While everyone else is scurrying about buying greens to trim their staircases and mantles, wrapping gifts to put under the tree, and baking fruit cakes, I’ve been busy tending to my list for my upcoming travel around the world amidst the Christmas chaos.
Being Jewish eliminates a lot of the ‘have-to’s’, and our holiday has already come and gone freeing me up to focus on this life-changer I’ll be embarking on.
I’ve gotten my vaccines to prevent yellow fever and 4 other scary conditions I could be exposed to. Today, I brought in my prescriptions to prevent malaria, seasickness and other potential stomach disorders. These could be daunting activities, but the excitement I have for this expedition outweighs the chatter that says, “Are you really going to do this?”
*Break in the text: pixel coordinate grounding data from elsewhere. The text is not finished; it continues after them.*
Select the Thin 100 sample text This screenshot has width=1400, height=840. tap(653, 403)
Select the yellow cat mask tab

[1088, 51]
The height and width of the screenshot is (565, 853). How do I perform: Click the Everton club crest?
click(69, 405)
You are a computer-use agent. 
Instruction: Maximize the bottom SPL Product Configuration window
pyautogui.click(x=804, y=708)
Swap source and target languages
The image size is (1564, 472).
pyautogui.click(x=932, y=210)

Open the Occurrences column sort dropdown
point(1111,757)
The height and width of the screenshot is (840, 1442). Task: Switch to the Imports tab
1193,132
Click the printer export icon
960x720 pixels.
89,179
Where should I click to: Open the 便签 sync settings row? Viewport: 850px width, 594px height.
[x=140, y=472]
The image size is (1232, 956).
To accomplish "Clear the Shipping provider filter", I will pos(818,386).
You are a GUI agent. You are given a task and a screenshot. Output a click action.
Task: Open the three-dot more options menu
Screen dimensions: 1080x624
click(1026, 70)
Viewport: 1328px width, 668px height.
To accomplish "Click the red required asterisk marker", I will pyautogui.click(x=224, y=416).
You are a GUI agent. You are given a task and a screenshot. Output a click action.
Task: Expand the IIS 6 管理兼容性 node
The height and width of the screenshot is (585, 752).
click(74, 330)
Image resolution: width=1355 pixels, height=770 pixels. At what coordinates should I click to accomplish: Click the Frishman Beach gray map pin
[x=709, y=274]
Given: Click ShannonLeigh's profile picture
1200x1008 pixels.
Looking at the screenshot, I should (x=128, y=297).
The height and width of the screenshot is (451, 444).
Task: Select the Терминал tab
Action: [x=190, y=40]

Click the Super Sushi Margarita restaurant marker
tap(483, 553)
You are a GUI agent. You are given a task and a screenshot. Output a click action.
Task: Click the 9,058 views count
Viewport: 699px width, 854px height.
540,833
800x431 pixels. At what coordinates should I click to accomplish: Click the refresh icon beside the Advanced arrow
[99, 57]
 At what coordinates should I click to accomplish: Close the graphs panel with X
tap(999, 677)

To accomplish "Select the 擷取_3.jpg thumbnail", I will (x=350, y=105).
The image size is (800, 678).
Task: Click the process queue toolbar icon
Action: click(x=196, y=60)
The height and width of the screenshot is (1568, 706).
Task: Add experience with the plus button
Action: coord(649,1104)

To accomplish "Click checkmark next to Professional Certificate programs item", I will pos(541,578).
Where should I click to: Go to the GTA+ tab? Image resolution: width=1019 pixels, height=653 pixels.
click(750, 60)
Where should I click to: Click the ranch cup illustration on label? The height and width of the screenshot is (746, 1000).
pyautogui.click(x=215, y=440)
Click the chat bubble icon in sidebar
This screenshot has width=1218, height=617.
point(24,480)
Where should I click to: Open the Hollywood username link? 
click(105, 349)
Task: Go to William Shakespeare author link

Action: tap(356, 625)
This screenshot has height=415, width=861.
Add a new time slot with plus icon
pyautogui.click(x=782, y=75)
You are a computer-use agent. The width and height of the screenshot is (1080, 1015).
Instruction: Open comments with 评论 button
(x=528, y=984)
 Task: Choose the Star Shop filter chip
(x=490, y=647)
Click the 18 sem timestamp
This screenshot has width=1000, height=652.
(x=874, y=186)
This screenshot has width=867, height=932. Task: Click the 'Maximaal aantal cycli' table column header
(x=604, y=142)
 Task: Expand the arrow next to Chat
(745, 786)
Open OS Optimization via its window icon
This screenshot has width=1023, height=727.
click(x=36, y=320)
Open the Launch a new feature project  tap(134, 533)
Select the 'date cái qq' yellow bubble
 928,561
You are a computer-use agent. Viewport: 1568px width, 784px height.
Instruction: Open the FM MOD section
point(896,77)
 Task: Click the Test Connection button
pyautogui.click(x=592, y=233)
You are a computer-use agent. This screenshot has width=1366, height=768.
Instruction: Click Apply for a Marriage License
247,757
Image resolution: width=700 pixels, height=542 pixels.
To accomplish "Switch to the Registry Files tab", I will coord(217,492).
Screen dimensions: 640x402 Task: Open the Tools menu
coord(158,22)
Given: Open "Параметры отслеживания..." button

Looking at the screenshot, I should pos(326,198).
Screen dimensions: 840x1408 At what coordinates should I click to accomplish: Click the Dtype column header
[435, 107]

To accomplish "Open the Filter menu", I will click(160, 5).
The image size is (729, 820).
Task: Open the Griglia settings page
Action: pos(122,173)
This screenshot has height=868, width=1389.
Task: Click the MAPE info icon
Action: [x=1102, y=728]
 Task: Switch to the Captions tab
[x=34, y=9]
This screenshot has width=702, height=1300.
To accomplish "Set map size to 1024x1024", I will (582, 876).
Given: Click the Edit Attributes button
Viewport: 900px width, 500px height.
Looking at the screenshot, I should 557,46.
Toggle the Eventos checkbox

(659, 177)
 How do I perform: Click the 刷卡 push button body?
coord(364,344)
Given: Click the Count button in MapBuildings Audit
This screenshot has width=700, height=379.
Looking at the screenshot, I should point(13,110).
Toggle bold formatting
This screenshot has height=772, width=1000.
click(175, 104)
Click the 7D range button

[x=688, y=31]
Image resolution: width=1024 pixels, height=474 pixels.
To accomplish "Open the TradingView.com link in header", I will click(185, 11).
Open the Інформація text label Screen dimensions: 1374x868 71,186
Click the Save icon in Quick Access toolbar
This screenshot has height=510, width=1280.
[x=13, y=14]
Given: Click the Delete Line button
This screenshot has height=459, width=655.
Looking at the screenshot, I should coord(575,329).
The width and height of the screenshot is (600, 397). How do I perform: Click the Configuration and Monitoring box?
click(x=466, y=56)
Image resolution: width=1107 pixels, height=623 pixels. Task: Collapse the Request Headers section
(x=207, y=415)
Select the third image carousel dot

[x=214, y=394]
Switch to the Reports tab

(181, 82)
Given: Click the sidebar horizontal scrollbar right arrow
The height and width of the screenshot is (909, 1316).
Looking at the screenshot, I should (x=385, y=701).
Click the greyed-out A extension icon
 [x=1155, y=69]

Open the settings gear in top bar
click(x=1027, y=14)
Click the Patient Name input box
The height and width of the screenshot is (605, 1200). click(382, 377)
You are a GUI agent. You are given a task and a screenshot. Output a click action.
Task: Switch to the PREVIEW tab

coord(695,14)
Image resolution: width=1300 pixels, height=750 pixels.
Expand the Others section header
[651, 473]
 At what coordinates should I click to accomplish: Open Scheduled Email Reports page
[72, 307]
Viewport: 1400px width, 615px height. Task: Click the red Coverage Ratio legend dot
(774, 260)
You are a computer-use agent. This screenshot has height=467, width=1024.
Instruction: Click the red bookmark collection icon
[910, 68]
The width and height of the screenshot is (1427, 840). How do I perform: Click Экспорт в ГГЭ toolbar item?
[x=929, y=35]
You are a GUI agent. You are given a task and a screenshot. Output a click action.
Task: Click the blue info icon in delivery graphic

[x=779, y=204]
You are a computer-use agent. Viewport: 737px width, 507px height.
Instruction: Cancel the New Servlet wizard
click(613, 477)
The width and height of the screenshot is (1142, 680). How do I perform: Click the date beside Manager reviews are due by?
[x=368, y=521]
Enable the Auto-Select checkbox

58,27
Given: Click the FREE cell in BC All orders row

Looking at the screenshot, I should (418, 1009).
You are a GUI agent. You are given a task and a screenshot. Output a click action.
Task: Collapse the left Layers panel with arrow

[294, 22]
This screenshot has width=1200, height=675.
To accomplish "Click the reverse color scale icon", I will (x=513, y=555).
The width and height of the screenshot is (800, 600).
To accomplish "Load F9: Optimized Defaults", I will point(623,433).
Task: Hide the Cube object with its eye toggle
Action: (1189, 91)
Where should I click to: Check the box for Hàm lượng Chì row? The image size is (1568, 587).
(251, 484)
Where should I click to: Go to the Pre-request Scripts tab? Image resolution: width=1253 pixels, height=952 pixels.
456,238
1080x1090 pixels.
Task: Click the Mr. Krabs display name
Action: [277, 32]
Not once have I questioned the wisdom of going, even though the precautions can be daunting. This morning I read Martha Beck’s monthly column in O Magazine entitled, Are You There, Gut? It’s Me, Martha – a tongue in cheek reference to my daughters’ beloved Judy Blume book of a similar title. The article’s descriptor says,
Martha Beck reveals how to quiet what you’re thinking long enough to figure out what you actually feel.
My favorite phrase in the piece about trusting our guts is that we must
quiet the clamor of social training.
I can hear my gremlins in the background, “You’re doing what? Is it safe? You don’t know anybody! Isn’t that a long time to be gone? Aren’t you afraid? What if, what if, what if???”
I’ve trained myself to quiet those voices and listen most closely to my heart and soul, which are screaming at the top of their lungs (well, if they had ’em): GO! GO! GO!
A friend I just told about the trip asked me what I’m going to do after it. I smiled to myself knowing that after this trip…I’ll know. But, right now, I have no idea.